Garnishment is a legal process by which an employer must withhold funds in its possession belonging to an employee and send them to a creditor. However, some direct tips are never in the employer’s possession, and accordingly are not likely subject to garnishment.
Tips cannot be garnished or calculated as part of earnings for garnishment purposes unless the employer has had control over those tips (e.g., tip sharing, service charges etc.). Many employers are not aware of this restriction and erroneously include tips in calculating earnings when processing garnishment orders. Unfortunately, many payroll vendors also are not aware of the intricacies of the law, and their garnishment systems are not set up to factor in the “tip” issue properly. State and federal laws also may vary on calculations of earnings depending upon the type of garnishment.
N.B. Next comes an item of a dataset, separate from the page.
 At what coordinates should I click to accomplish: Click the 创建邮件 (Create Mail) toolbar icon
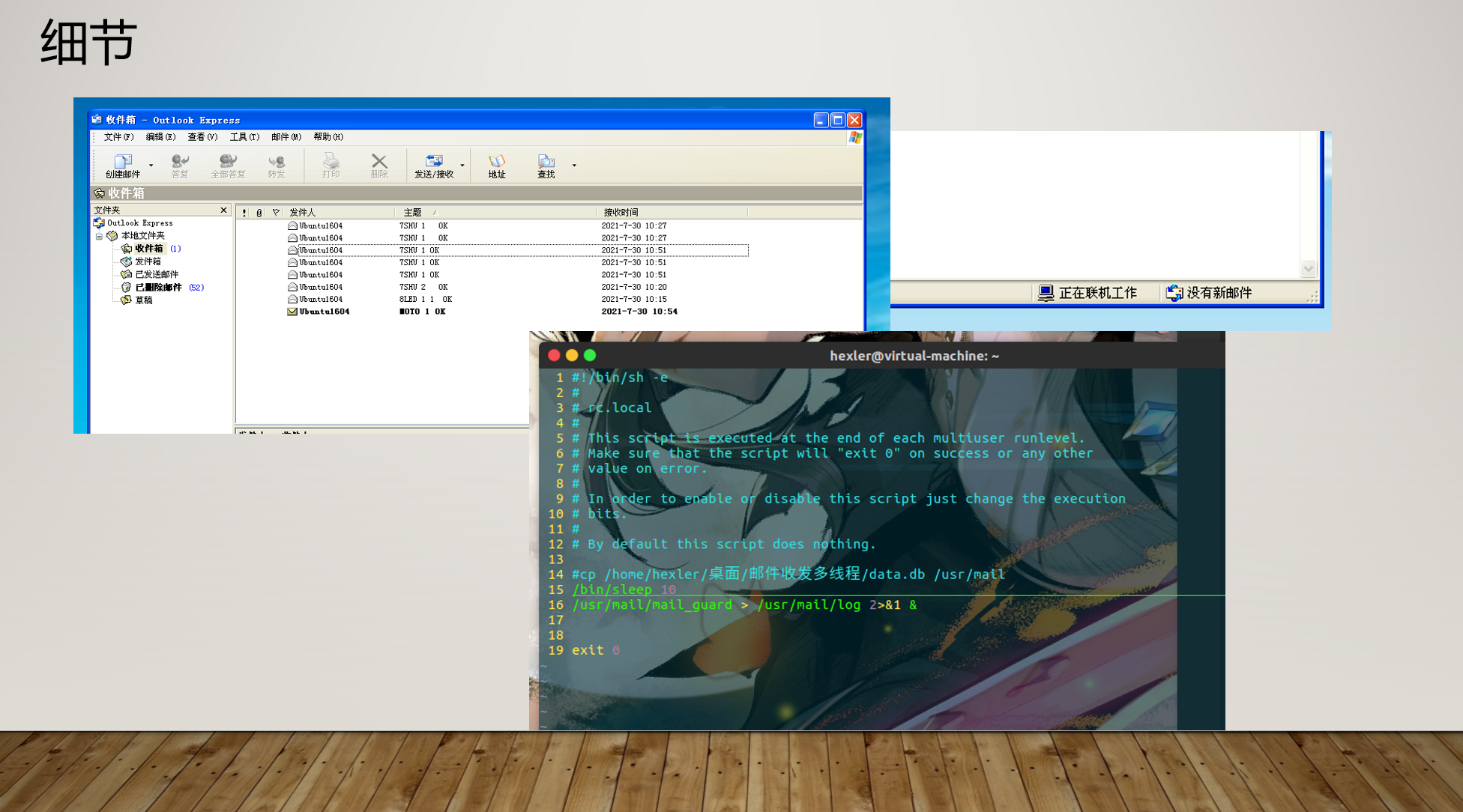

Under the Consumer Credit Protection Act (CCPA), only certain types of income can be garnished. Generally tips are not considered income for such purposes. Notably, tips paid directly to an employee by a customer and tips charged to credit cards that briefly pass through the employer before remittance to the employee are excludable from garnishment.
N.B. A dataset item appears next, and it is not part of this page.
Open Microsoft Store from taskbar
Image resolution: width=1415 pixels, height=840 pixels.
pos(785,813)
A directive in the DOL Handbook dated Feb. 9, 2001, eliminates doubt that a gratuity paid directly to an employee is not considered earnings. Chapter 16 of the DOL Handbook specifically describes the applicability of the CCPA to tips and gratuities. It states:
- Bona fide tips are not subject to the provisions of the CCPA. A garnishment is inherently a procedural device designed to reach and sequester earnings held by the garnishee (usually the employer). Tips paid directly to an employee by a customer are not “earnings” within the meaning of [15 U.S.C.A. 1672] the CCPA, since they do not pass to the employer. This includes gratuities transferred free and clear to an employee at the direction of credit customers who add tips to the bill.
- Service charges added to a customer’s bill constitute “earnings” within the meaning of [15 U.S.C.A. 1672] when passed on to the employee. As such, they are subject to the provisions of the CCPA. The following examples demonstrate the point.
- A restaurant charges a customer 15% of the check, as a service charge, and in turn pays this amount to the server (debtor). Since this is an automatic charge, there is no gratuity by the customer. The compensation passed from the employer (garnishee) to the server.
- The employment agreement is such that the customer’s tips belong to the employer and must be credited or turned over to the employer.(i.e., shared tips or pooled tips that go the employer and are then later turned back over to the employee less some sharing, processing fee, etc.)
Even some nationally recognized payroll processing services aren’t aware of these distinctions. Most restaurant employers aren’t either. Employers should verify with their payroll processing companies or their internal payroll staff that tips are being allocated correctly in garnishment processing.